What makes the flags officially unofficial? Just 39 days after New Mexico became a state on January 6, 1912, Arizona stepped up to the statehood plate on February 14, 1912. By virtue of coming in second, Arizona would receive its just due on July 4, when the official flag of the United States was to switch from 46 to 48 stars. In the meantime, patriotic New Mexicans wanted a flag of their own , and eager U.S. flag manufacturers came up with the unofficial 47-star flag.

How the three flags ended up in the museum’s hands involves a whole lot of out-of-state miles. The 34½-by-72¼” flag Tinkham Hewett is working on was delivered to the museum in 2001 by a Mrs. James Hetzler, office manager of a church in St. Louis. While cleaning out a closet, she found the flag and figured it was left by a since-disbanded Boy Scout troop. The medium-sized, 43½-by-93½” flag was donated by a Fredrich Liberet in 1988, who said it had been passed down by his great-great-grandfather. And the largest, 65-by-115¾” flag arrived in 2000 from a woman who said it had belonged to her father in Drexel City, Penn.

Made of a plain-weave wool, the small flag is missing a few stars on the side visitors won’t see. On the side they will, a few of the stars show slight stains. Tinkham Hewett isn’t certain what made the stains, but said she won’t take pains to remove them.

“It’s earned these stains,” she said. “It’s part of the evidence to a life an object has had. To remove them takes away that evidence, part of its history.”

Come Jan. 6, Tinkham Hewett’s careful work will come to fruition, helping the museum bring the centennial to life.

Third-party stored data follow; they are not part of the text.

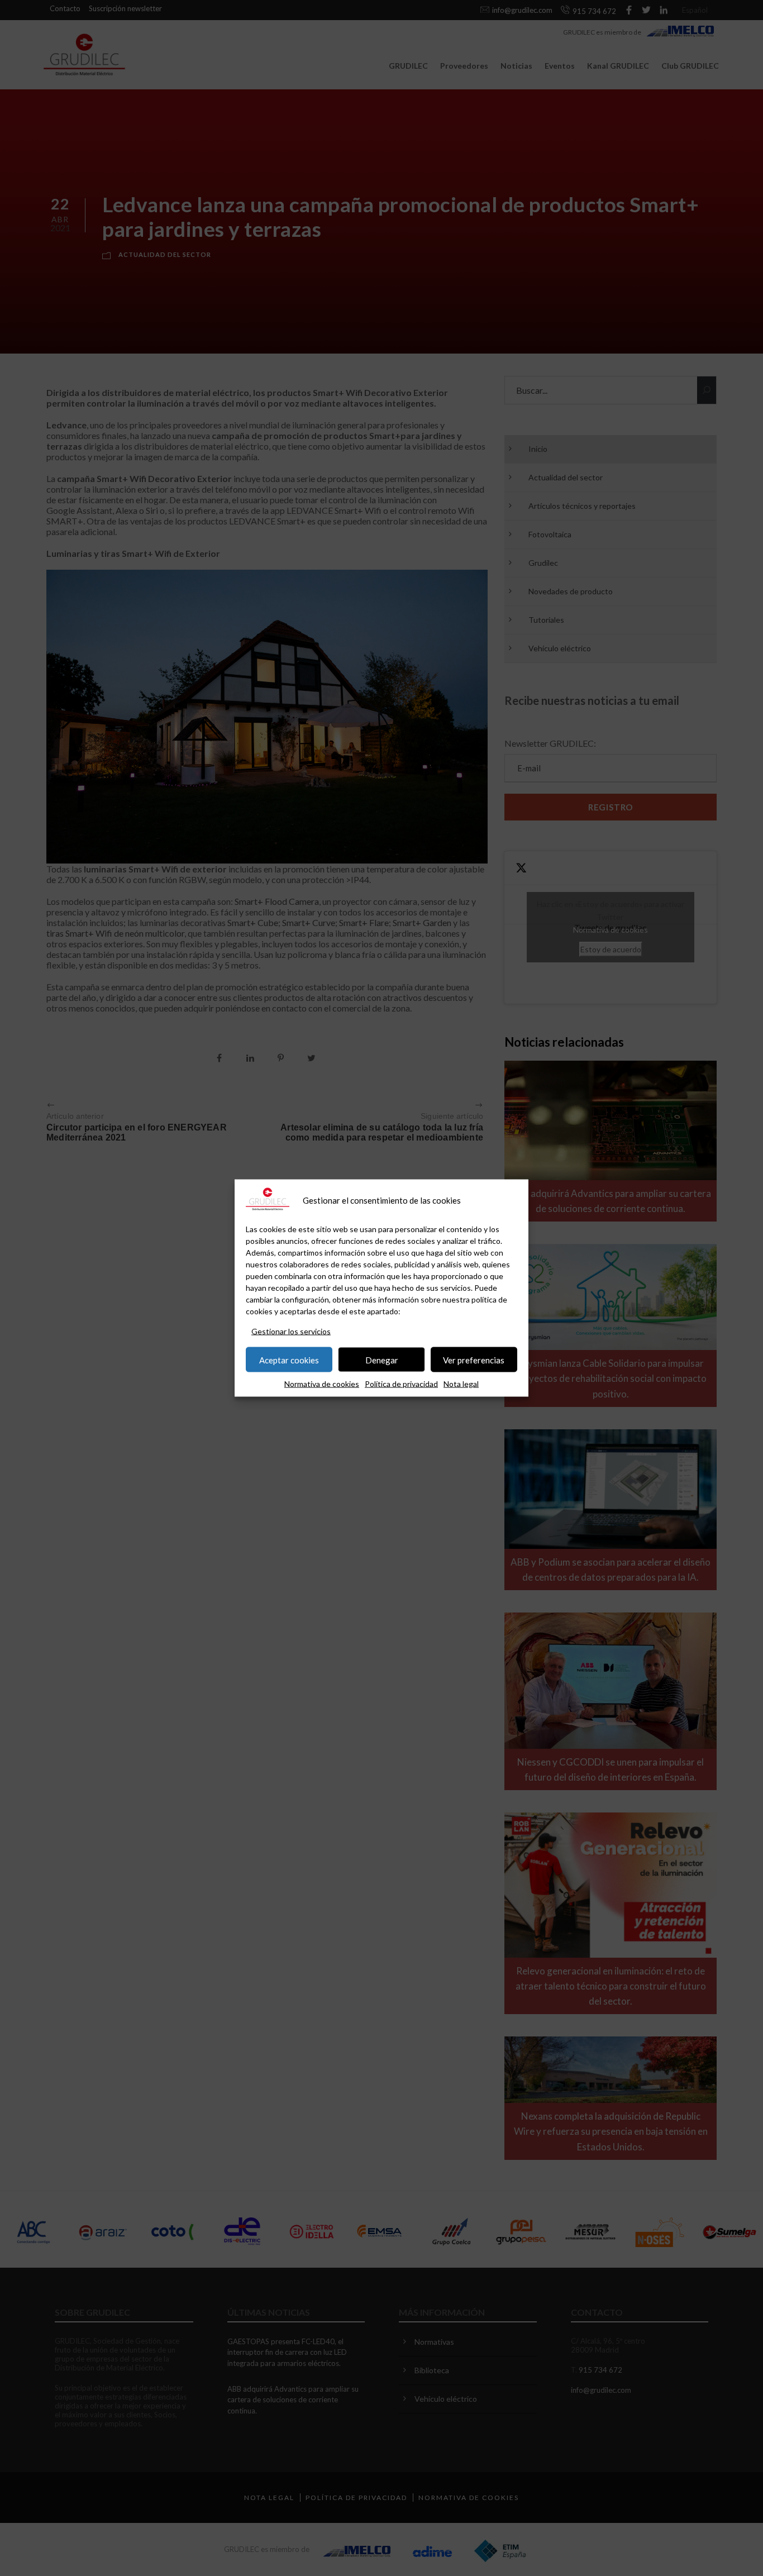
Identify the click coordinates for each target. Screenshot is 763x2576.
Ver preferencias (473, 1359)
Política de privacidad (401, 1384)
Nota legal (461, 1384)
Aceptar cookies (289, 1359)
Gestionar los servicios (291, 1331)
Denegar (381, 1359)
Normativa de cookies (321, 1384)
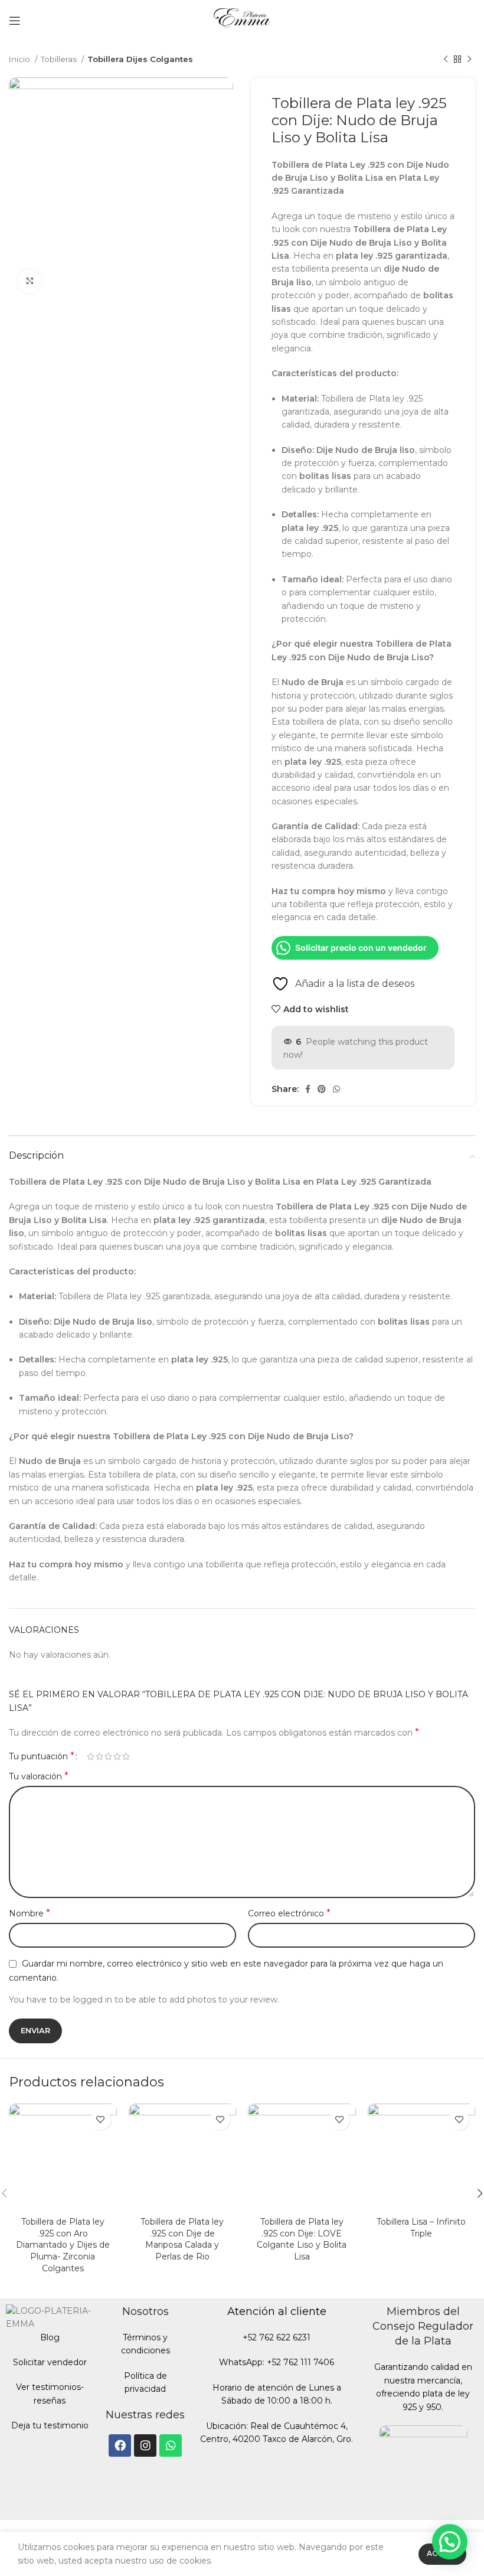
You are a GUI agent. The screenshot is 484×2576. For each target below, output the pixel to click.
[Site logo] (242, 20)
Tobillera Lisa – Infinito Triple (421, 2227)
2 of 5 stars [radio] (99, 1756)
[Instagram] (145, 2445)
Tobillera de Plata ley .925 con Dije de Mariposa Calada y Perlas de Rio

“Conservation concerns have kept us from bringing our 47-star flags out of collections for public view,” said Dr. Frances Levine, director of the History Museum. “But the Centennial was too good of an opportunity to pass up. By letting visitors see these artifacts in specially designed display cases, we hope they’ll become engaged in the amazing story of New Mexico’s struggle for statehood.”